Dataset entries
——

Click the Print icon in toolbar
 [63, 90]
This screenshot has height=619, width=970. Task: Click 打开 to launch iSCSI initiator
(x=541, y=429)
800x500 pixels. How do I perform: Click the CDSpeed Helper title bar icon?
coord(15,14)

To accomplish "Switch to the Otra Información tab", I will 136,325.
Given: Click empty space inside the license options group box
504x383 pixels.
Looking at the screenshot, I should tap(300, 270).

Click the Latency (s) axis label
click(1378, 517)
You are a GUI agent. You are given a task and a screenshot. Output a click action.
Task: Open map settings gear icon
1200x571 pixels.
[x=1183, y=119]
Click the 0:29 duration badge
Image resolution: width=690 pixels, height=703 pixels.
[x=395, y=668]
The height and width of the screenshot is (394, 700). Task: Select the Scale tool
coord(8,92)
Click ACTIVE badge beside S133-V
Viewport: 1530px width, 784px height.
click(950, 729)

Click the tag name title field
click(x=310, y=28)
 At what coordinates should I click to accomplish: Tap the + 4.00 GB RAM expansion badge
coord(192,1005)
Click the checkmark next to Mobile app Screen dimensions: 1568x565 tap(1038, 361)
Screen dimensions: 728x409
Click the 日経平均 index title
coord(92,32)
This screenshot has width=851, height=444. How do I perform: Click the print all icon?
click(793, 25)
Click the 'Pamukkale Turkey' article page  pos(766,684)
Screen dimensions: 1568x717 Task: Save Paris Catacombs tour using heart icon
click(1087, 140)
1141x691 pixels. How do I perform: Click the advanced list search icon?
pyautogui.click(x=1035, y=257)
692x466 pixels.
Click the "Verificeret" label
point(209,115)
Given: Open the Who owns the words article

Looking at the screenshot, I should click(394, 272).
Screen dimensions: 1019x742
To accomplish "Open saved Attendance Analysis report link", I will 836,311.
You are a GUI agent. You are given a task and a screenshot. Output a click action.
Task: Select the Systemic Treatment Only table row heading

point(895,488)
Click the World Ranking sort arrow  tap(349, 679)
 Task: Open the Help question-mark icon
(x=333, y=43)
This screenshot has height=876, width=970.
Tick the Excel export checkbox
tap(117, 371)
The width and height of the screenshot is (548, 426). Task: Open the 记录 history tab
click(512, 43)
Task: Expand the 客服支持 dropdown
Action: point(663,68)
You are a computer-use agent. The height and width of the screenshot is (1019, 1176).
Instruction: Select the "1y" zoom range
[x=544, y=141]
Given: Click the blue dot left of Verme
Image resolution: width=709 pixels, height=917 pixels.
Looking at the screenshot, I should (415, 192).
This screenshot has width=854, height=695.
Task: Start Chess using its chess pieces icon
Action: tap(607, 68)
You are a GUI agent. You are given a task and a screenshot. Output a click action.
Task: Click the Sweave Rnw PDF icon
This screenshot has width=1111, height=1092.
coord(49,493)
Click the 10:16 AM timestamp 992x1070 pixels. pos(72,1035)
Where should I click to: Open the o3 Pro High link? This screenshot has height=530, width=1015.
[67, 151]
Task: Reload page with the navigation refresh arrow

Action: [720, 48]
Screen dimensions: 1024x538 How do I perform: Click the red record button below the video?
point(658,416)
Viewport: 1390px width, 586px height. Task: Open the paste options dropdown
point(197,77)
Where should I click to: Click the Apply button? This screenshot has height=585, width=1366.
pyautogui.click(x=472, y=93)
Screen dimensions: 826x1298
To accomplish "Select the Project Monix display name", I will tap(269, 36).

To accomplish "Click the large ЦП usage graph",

——

_Required action_
Repeat the entries shown above, every one, word for word.

_Task answer_
Click the Print icon in toolbar
 [63, 90]
This screenshot has height=619, width=970. Task: Click 打开 to launch iSCSI initiator
(x=541, y=429)
800x500 pixels. How do I perform: Click the CDSpeed Helper title bar icon?
coord(15,14)

To accomplish "Switch to the Otra Información tab", I will 136,325.
Given: Click empty space inside the license options group box
504x383 pixels.
Looking at the screenshot, I should tap(300, 270).

Click the Latency (s) axis label
click(1378, 517)
You are a GUI agent. You are given a task and a screenshot. Output a click action.
Task: Open map settings gear icon
1200x571 pixels.
[x=1183, y=119]
Click the 0:29 duration badge
Image resolution: width=690 pixels, height=703 pixels.
[x=395, y=668]
The height and width of the screenshot is (394, 700). Task: Select the Scale tool
coord(8,92)
Click ACTIVE badge beside S133-V
Viewport: 1530px width, 784px height.
click(950, 729)

Click the tag name title field
click(x=310, y=28)
 At what coordinates should I click to accomplish: Tap the + 4.00 GB RAM expansion badge
coord(192,1005)
Click the checkmark next to Mobile app Screen dimensions: 1568x565 tap(1038, 361)
Screen dimensions: 728x409
Click the 日経平均 index title
coord(92,32)
This screenshot has width=851, height=444. How do I perform: Click the print all icon?
click(793, 25)
Click the 'Pamukkale Turkey' article page  pos(766,684)
Screen dimensions: 1568x717 Task: Save Paris Catacombs tour using heart icon
click(1087, 140)
1141x691 pixels. How do I perform: Click the advanced list search icon?
pyautogui.click(x=1035, y=257)
692x466 pixels.
Click the "Verificeret" label
point(209,115)
Given: Open the Who owns the words article

Looking at the screenshot, I should click(394, 272).
Screen dimensions: 1019x742
To accomplish "Open saved Attendance Analysis report link", I will 836,311.
You are a GUI agent. You are given a task and a screenshot. Output a click action.
Task: Select the Systemic Treatment Only table row heading

point(895,488)
Click the World Ranking sort arrow  tap(349, 679)
 Task: Open the Help question-mark icon
(x=333, y=43)
This screenshot has height=876, width=970.
Tick the Excel export checkbox
tap(117, 371)
The width and height of the screenshot is (548, 426). Task: Open the 记录 history tab
click(512, 43)
Task: Expand the 客服支持 dropdown
Action: point(663,68)
You are a computer-use agent. The height and width of the screenshot is (1019, 1176).
Instruction: Select the "1y" zoom range
[x=544, y=141]
Given: Click the blue dot left of Verme
Image resolution: width=709 pixels, height=917 pixels.
Looking at the screenshot, I should (415, 192).
This screenshot has width=854, height=695.
Task: Start Chess using its chess pieces icon
Action: tap(607, 68)
You are a GUI agent. You are given a task and a screenshot. Output a click action.
Task: Click the Sweave Rnw PDF icon
This screenshot has width=1111, height=1092.
coord(49,493)
Click the 10:16 AM timestamp 992x1070 pixels. pos(72,1035)
Where should I click to: Open the o3 Pro High link? This screenshot has height=530, width=1015.
[67, 151]
Task: Reload page with the navigation refresh arrow

Action: [720, 48]
Screen dimensions: 1024x538 How do I perform: Click the red record button below the video?
point(658,416)
Viewport: 1390px width, 586px height. Task: Open the paste options dropdown
point(197,77)
Where should I click to: Click the Apply button? This screenshot has height=585, width=1366.
pyautogui.click(x=472, y=93)
Screen dimensions: 826x1298
To accomplish "Select the Project Monix display name", I will tap(269, 36).

To accomplish "Click the large ЦП usage graph",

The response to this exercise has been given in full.